#### BRIEF A
According to the article on solvent abuse, who is the director of the National Substance Abuse Advisory Council?
#### BRIEF B
Duplicate the article on solvent abuse from "He said authorities" to "30 abuse cases.".
#### BRIEF C
Pick up the article on solvent abuse after its last sentence and continue it.

#### SOURCE EXTRACT
• • • •
NINETY-SIX inhalant and solvent abuse offences were recorded in the Central Division for the past two years.

And a Class Three female student of Suva is the youngest victim that was reported sniffing glue in March this year.

National Substance Abuse Advisory Council (NSAAC) director Misaele Driubalavu said cases reported in the Central Division were "shocking".

He said authorities needed to pay more attention to this issue because there had been cases of abuse of volatile substances by students.

"From the research we have conducted we will need to take some precautionary measures," he said.

He said while volatile substances could not be banned they would try and control the sale of these items to children under 18 years old.

Mr Driubalavu said with many schools located in the Central Division, 67 offences were reported in Suva while 29 was reported in Nausori.

He said the Eastern Division was the second highest with 33 cases, Northern with 31 cases and the lowest was reported in the Western Division with 30 abuse cases.
• • • •
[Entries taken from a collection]
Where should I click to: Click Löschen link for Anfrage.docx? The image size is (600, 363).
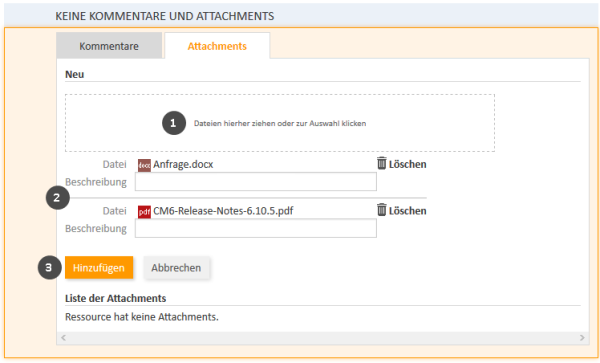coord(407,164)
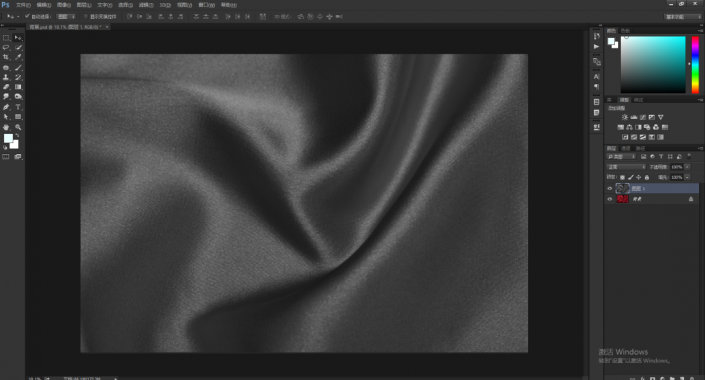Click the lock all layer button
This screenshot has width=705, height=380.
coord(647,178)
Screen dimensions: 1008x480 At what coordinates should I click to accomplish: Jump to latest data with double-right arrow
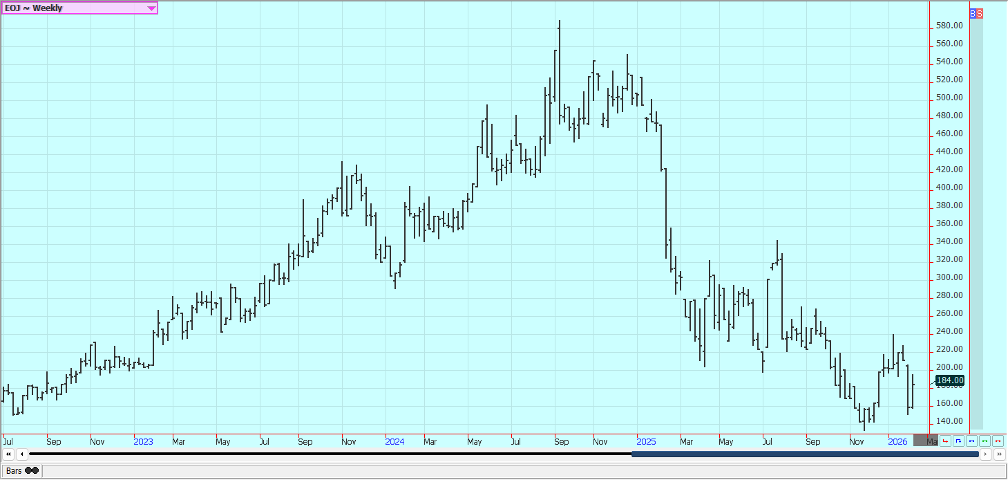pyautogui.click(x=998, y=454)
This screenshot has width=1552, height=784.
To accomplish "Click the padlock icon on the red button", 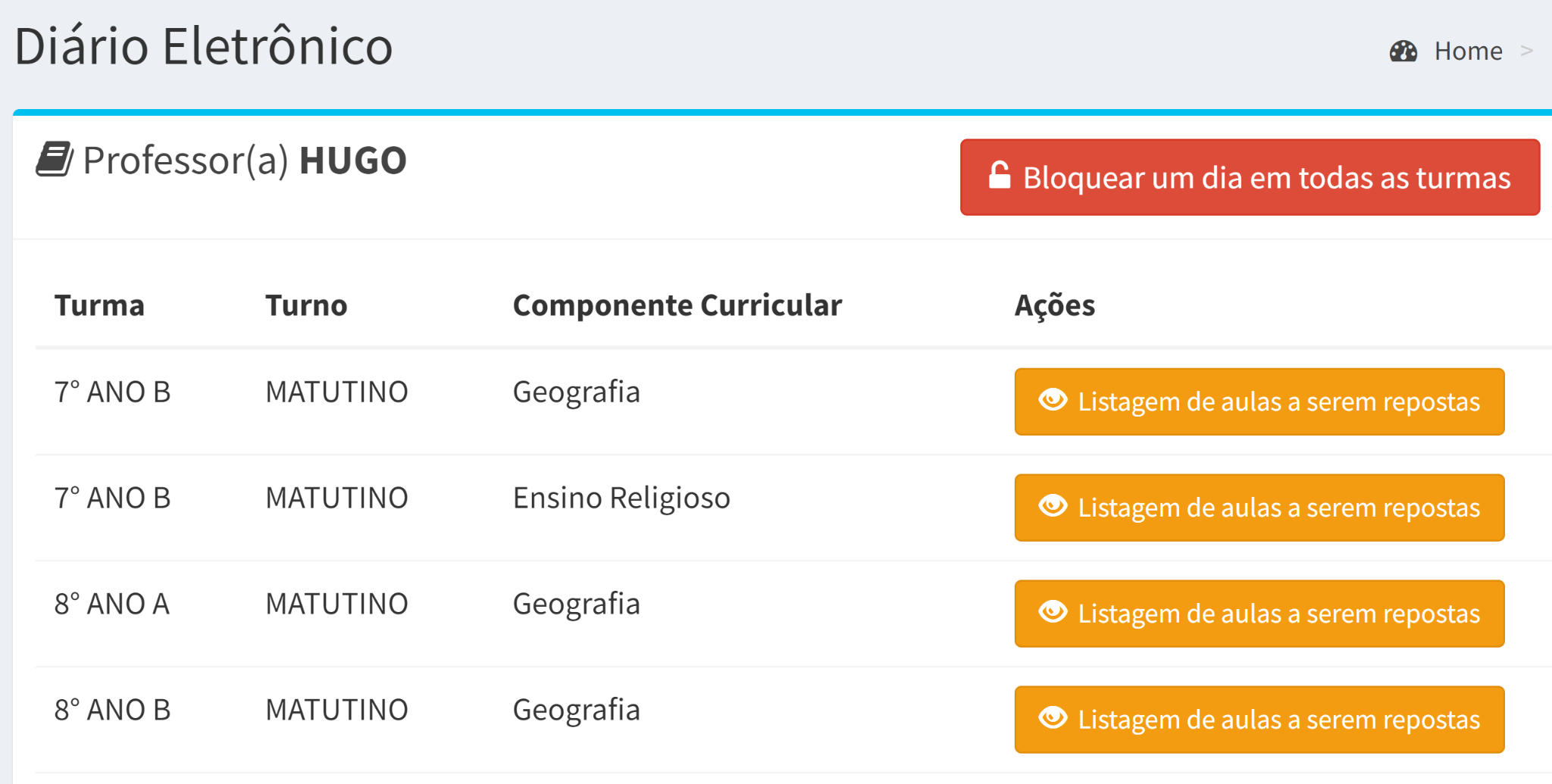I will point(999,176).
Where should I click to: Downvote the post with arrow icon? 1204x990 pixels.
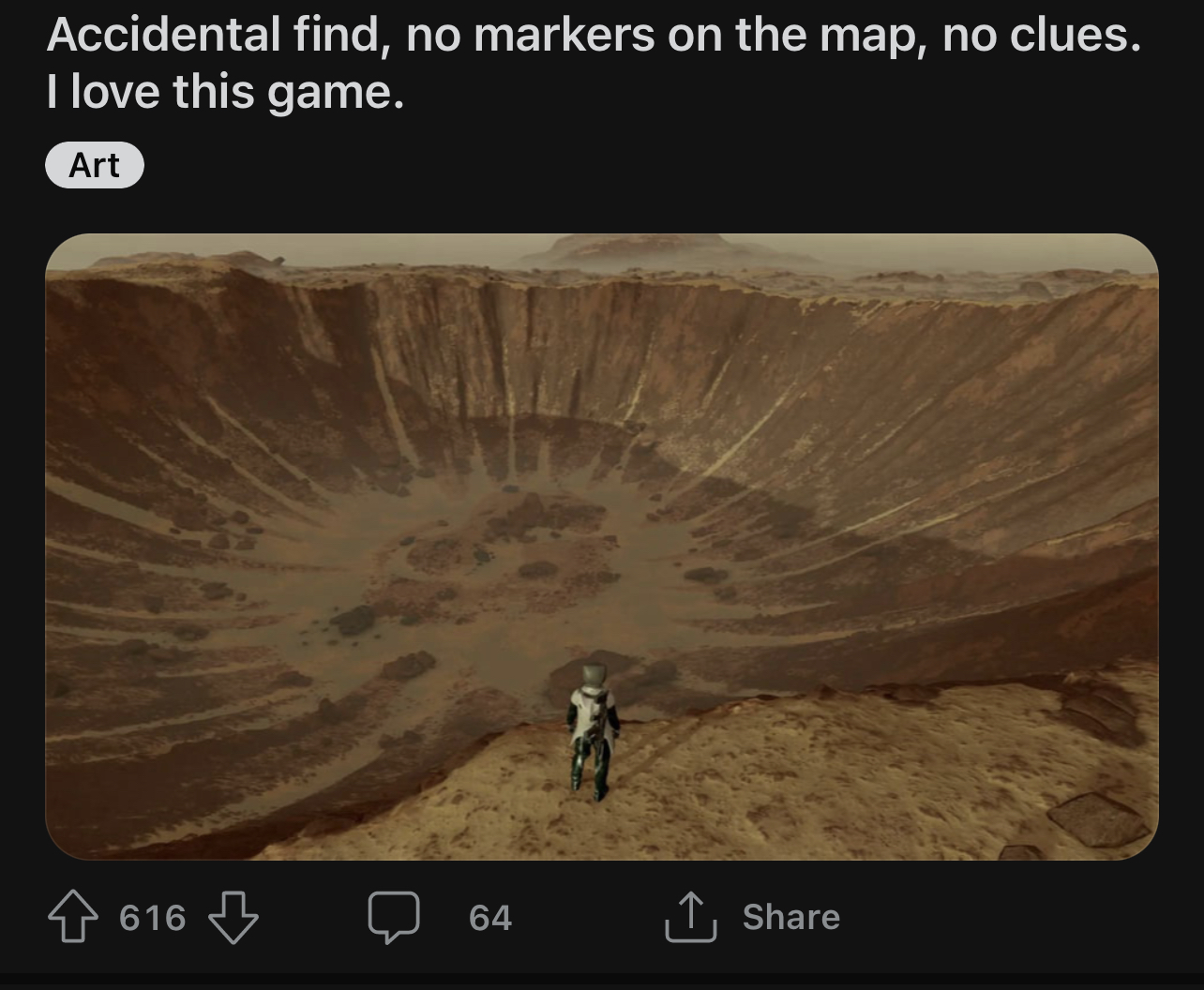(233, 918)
• • • •
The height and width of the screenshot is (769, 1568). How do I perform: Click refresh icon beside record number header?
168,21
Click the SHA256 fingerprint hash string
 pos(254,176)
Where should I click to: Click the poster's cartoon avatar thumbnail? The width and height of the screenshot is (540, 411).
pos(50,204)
• • • •
#### EXERCISE RESULT A
Misaele Driubalavu

#### EXERCISE RESULT B
He said authorities needed to pay more attention to this issue because there had been cases of abuse of volatile substances by students.

"From the research we have conducted we will need to take some precautionary measures," he said.

He said while volatile substances could not be banned they would try and control the sale of these items to children under 18 years old.

Mr Driubalavu said with many schools located in the Central Division, 67 offences were reported in Suva while 29 was reported in Nausori.

He said the Eastern Division was the second highest with 33 cases, Northern with 31 cases and the lowest was reported in the Western Division with 30 abuse cases.

#### EXERCISE RESULT C
Two glue brands — PVC and Dunlop — were mostly bought by students on the list of offenders, whose number continued to increase.

Mr Driubalavu said they were working closely with the Ministry of Education, the Fiji Police Force's Drug Unit and other relevant authorities to control the abuse of this substance.

He said according to a research conducted from 2005 to 2011, primary school students sniffed glue because they wanted to experience it, some because of peer pressure thinking that it was cool, while some indulged out of disappointments at home or in schools.

Earlier on, medical expert Doctor M Parameshvara Deva, a consultant psychiatrist with the Ministry of Health, said there were serious health implications of glue sniffing.

"Glue has hallucinogenic properties. It makes a person high and feel nice. Quiet people become boisterous.

Repeated glue sniffing is known to trigger off dependence and wanting more. When taken over the years, it has been known to produce brain damage," Dr Deva said.

"Glue sniffing, like other addictions such as alcohol, cigarettes and amphetamines are an indication of inner turmoil and unhappiness—caused by many factors from home to school, to poverty. So the problem is to solve these other sources of stress."